# YOUR GOAL
List every line of the records that contains the word "dimensions", matching case exactly.

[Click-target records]
* begin *
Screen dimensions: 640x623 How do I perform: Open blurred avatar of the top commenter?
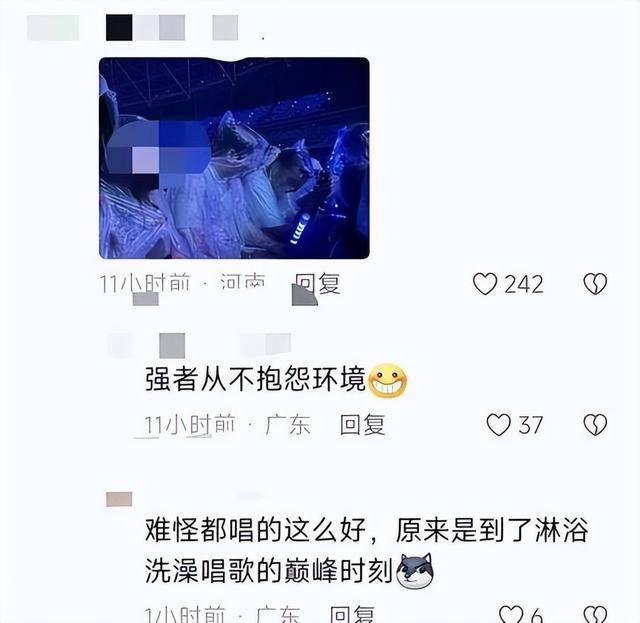53,28
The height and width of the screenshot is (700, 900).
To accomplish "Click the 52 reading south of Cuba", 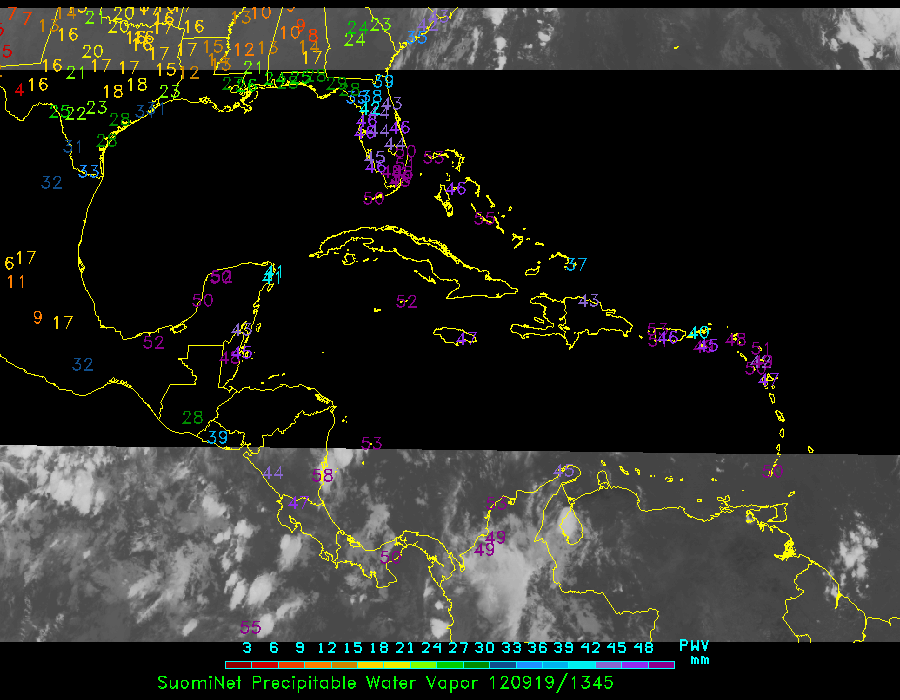I will click(406, 301).
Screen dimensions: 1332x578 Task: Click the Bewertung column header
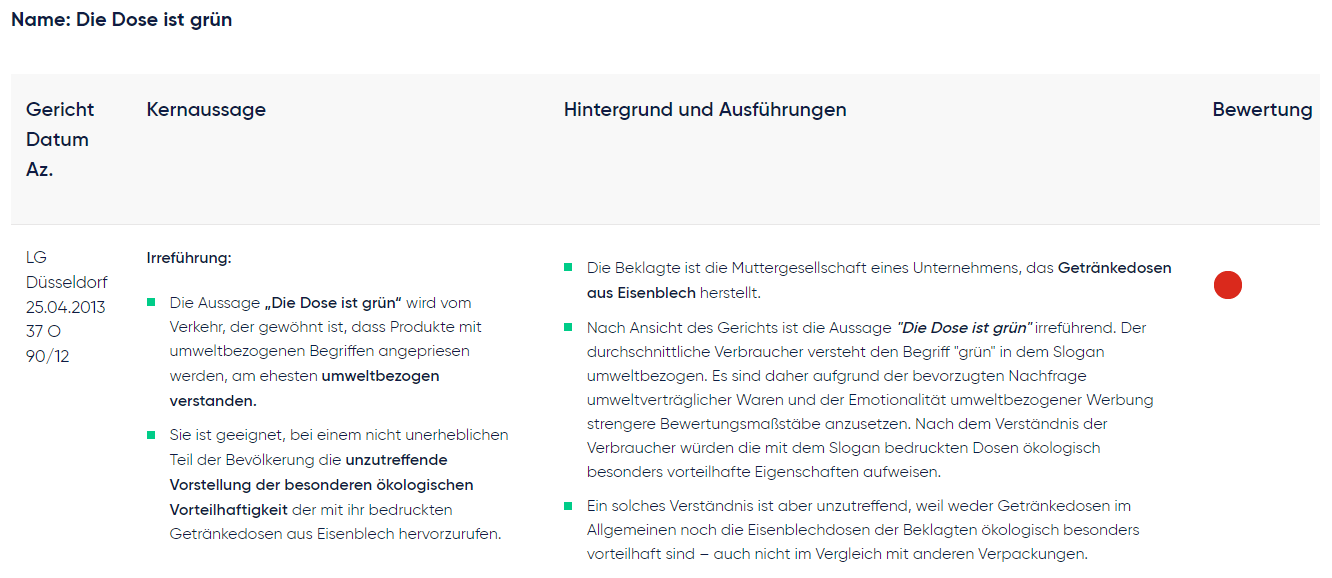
* end *
# WRITTEN ANSWER
Screen dimensions: 640x623 How do I perform: Open blurred avatar of the top commenter?
Screen dimensions: 1332x578 Task: Click the Bewertung column header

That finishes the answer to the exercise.